• **Task brief**: For the data below, please report each line where the word "Weekly" is found.

• **Dataset extract**:

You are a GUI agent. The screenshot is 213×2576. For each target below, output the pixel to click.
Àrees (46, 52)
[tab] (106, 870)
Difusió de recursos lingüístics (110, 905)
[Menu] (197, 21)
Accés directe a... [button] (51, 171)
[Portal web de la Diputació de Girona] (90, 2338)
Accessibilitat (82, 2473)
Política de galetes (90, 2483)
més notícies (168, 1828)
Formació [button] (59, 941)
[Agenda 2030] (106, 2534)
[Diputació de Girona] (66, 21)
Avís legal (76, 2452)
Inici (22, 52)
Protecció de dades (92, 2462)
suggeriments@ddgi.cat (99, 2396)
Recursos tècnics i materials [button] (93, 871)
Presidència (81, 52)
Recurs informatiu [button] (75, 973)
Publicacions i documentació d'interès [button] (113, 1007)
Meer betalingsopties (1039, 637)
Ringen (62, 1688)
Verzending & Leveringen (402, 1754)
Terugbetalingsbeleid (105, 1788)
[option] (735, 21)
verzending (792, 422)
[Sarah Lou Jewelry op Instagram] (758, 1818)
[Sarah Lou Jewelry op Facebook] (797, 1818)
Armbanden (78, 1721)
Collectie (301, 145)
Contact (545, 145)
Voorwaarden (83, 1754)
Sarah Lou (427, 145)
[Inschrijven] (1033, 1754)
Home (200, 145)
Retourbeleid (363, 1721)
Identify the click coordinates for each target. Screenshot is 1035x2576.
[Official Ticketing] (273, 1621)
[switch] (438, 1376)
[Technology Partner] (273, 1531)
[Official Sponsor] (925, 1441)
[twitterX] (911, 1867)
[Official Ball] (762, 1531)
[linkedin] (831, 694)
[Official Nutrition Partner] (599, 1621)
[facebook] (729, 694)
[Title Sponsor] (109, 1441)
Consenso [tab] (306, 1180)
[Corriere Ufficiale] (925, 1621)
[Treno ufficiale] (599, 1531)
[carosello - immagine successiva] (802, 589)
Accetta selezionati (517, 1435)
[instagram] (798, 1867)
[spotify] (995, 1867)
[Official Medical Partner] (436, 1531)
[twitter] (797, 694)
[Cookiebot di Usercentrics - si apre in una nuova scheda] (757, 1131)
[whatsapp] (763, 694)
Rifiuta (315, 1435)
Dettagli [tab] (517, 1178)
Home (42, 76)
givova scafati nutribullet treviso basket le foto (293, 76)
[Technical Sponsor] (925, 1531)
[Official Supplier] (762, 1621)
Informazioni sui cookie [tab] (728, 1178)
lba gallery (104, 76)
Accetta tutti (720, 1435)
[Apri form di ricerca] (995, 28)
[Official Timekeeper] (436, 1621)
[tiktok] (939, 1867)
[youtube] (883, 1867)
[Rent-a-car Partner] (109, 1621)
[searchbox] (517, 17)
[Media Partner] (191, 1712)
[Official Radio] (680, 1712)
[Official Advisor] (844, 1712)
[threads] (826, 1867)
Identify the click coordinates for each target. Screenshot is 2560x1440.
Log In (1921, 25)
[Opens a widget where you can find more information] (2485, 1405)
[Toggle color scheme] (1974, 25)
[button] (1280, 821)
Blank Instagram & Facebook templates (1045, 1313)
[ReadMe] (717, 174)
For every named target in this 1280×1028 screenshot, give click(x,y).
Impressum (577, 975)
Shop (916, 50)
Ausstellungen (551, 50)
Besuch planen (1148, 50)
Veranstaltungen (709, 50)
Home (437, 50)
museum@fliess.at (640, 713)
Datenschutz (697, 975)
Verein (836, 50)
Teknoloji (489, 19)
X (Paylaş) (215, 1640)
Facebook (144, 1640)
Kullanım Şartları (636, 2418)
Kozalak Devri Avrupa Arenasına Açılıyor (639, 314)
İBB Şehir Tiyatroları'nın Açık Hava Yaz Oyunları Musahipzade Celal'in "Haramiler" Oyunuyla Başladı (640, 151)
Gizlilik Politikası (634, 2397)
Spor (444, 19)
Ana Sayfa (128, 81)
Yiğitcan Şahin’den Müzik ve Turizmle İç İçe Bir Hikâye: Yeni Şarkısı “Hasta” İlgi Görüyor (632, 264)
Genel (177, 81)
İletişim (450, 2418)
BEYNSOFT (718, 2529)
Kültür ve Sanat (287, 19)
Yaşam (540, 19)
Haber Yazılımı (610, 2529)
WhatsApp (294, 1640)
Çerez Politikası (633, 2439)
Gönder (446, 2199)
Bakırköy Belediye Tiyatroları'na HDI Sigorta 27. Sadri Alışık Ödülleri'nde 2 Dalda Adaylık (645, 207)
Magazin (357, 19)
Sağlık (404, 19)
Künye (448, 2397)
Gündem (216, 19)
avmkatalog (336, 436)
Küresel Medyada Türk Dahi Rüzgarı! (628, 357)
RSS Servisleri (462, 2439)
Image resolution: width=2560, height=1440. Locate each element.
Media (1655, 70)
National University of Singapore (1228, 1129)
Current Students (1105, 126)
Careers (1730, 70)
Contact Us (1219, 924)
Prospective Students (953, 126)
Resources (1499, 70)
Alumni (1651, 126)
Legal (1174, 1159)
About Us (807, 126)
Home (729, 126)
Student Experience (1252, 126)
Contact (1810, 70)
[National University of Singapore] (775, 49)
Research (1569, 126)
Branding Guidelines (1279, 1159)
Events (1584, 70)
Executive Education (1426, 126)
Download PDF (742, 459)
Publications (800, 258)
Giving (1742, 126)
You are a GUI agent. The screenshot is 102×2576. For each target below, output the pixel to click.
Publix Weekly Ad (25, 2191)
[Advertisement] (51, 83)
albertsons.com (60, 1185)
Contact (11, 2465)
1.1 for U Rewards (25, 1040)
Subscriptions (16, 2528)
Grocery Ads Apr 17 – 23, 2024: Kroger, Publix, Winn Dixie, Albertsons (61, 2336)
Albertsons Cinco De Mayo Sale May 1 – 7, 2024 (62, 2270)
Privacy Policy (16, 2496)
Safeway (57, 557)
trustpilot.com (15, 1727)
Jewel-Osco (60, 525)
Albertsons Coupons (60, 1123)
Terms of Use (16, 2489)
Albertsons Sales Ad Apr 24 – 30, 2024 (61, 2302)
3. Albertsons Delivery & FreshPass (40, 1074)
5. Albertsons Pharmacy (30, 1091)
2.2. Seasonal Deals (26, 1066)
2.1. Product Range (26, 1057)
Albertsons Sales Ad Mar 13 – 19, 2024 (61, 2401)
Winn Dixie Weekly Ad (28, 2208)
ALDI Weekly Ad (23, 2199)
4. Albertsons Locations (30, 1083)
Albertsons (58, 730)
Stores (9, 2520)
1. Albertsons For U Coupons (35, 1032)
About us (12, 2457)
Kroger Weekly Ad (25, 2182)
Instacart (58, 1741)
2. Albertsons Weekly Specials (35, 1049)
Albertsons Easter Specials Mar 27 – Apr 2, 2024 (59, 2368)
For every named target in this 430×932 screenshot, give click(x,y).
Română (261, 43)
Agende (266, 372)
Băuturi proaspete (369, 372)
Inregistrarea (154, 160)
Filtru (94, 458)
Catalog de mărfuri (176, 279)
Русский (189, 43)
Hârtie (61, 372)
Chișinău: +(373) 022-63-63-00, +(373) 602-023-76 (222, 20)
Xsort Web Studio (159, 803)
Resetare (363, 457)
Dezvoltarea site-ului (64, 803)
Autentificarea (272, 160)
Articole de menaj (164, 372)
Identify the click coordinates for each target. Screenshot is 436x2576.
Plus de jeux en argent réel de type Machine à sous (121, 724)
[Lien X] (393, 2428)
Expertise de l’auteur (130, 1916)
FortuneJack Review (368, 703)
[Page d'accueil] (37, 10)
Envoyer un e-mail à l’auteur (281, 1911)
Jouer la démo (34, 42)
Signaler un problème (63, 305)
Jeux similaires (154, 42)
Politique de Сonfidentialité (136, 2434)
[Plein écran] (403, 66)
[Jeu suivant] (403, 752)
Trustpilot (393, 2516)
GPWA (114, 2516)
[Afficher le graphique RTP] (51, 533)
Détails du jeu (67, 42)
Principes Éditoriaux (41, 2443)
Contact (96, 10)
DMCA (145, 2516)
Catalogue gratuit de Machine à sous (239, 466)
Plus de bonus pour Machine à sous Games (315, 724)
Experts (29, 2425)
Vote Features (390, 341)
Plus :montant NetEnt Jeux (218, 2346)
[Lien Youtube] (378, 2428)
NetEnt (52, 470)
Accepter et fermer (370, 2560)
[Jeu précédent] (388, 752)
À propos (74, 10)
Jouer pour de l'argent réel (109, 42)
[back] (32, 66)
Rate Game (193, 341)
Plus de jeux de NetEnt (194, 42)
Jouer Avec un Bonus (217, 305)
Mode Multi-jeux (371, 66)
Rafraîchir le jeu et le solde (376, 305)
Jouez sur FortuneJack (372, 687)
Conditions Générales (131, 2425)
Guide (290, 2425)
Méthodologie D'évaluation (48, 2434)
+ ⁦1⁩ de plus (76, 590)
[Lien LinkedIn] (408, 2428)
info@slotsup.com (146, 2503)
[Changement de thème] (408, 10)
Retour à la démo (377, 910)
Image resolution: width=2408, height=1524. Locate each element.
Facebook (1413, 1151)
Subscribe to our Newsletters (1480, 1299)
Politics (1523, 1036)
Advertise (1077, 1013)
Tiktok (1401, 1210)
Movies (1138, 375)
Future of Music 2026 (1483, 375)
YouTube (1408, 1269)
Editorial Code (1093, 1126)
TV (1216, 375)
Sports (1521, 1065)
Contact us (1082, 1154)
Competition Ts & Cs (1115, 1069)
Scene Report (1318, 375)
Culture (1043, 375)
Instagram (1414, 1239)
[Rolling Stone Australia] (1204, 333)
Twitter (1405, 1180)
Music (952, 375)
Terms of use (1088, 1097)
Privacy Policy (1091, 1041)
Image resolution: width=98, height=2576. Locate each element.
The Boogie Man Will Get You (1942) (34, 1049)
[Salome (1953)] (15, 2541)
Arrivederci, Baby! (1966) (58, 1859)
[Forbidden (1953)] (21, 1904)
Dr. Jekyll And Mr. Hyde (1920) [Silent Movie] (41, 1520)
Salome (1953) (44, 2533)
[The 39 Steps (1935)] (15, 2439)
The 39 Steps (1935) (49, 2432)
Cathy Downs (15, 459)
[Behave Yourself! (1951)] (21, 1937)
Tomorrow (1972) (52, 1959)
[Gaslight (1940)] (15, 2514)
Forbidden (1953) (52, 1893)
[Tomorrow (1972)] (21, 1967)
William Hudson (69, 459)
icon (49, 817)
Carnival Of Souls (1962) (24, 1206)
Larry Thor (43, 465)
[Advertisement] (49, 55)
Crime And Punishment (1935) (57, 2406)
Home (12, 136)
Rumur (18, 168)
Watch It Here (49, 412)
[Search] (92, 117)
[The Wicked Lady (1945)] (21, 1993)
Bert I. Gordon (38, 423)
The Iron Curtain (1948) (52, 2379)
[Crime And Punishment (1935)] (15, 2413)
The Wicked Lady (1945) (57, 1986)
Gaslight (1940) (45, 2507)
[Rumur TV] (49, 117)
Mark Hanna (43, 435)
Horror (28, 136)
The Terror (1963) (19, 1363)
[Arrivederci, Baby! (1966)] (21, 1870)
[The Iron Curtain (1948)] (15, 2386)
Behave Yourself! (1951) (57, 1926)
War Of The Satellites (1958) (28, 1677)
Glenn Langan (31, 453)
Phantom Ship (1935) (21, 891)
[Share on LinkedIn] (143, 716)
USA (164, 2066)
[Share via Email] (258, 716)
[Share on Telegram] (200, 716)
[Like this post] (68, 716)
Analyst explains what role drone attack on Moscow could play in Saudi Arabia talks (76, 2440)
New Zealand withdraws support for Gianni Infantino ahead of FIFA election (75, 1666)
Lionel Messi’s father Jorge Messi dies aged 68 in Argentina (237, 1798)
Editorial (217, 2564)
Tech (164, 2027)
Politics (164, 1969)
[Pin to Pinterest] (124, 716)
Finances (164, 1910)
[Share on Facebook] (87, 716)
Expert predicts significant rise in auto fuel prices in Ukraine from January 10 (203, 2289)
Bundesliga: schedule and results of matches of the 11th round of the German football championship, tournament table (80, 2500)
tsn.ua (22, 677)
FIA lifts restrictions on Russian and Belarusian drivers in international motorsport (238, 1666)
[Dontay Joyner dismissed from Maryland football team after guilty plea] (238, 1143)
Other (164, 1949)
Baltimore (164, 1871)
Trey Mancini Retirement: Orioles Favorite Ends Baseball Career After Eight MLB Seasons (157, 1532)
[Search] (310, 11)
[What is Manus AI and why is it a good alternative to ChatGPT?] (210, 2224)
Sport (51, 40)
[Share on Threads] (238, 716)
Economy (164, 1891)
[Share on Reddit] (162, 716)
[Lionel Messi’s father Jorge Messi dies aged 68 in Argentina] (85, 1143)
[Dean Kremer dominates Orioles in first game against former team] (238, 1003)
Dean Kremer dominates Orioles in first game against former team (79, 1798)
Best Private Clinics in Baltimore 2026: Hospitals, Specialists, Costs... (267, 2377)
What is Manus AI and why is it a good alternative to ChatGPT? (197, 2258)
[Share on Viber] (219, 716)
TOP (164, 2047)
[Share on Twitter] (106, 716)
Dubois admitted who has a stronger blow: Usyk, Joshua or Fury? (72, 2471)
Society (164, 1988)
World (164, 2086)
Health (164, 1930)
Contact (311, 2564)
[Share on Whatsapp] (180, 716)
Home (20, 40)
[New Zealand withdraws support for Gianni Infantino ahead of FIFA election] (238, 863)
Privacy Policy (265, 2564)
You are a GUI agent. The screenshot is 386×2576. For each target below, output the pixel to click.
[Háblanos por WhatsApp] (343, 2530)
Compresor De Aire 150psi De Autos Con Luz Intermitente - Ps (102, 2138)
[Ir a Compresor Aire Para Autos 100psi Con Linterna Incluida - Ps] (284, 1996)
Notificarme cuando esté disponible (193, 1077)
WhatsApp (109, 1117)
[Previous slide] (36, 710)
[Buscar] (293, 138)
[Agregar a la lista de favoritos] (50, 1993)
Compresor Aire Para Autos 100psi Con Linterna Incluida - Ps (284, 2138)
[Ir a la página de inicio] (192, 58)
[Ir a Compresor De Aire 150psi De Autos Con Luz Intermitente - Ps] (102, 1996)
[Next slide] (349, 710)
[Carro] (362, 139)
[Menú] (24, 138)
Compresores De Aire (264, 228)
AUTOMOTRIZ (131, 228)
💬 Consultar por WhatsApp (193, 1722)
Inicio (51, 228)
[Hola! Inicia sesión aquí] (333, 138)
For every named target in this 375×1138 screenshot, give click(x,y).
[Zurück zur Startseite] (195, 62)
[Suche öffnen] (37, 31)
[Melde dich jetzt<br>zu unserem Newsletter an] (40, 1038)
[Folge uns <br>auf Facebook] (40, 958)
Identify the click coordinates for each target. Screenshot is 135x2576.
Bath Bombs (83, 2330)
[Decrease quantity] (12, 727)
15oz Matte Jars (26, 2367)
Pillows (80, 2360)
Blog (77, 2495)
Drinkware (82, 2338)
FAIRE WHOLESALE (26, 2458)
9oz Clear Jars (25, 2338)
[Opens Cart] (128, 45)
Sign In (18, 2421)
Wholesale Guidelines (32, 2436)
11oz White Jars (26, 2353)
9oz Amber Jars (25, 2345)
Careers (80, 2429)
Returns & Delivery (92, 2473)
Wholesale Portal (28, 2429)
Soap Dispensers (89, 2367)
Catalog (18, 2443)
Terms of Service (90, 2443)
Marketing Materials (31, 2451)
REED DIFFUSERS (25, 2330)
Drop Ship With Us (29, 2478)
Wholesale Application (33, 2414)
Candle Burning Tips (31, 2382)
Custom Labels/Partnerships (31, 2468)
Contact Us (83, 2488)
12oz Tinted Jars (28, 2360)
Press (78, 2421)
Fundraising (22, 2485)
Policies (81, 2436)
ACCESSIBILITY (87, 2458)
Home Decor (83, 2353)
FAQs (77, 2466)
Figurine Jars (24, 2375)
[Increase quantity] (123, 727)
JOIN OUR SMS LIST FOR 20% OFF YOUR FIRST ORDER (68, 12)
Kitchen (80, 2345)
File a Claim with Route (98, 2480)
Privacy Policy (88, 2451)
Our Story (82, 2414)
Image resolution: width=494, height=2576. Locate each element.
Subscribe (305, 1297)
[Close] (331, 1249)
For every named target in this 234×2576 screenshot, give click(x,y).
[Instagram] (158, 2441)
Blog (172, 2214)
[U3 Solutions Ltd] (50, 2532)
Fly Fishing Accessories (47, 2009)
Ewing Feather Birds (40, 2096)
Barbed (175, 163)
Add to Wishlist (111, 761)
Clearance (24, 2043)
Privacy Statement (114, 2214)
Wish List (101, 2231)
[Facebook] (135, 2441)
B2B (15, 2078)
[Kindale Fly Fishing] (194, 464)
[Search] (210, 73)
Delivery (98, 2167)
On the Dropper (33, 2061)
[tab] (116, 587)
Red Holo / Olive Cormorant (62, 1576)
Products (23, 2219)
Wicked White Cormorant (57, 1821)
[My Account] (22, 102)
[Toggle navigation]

• **Exercise result**:
Publix Weekly Ad (25, 2191)
Winn Dixie Weekly Ad (28, 2208)
ALDI Weekly Ad (23, 2199)
Kroger Weekly Ad (25, 2182)
2. Albertsons Weekly Specials (35, 1049)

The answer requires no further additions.